* **REQUIRED ACTION**:
Locate the line that contains "Open Count the" in the data that follows. Copy it and every subsequent line to the end, exactly, excluding pictures.

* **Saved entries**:

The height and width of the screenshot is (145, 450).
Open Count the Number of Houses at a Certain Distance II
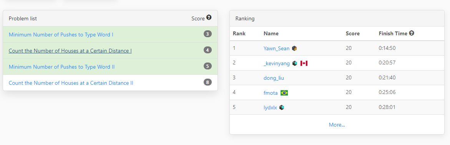[x=71, y=83]
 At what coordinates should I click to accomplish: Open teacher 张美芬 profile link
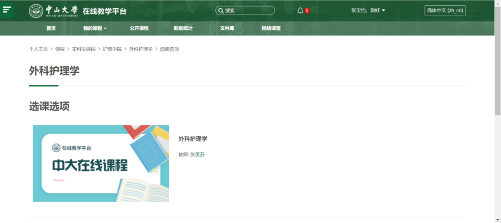click(x=197, y=154)
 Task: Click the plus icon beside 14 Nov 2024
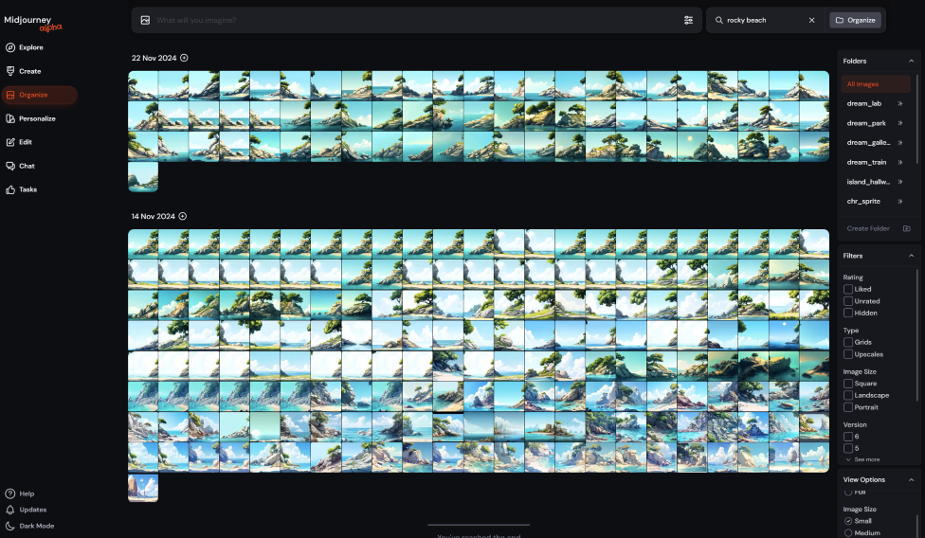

* **OUTPUT FOR THIS EXERCISE**:
Open Count the Number of Houses at a Certain Distance II
[x=71, y=83]
 At what coordinates should I click to accomplish: Open teacher 张美芬 profile link
click(x=197, y=154)
 Task: Click the plus icon beside 14 Nov 2024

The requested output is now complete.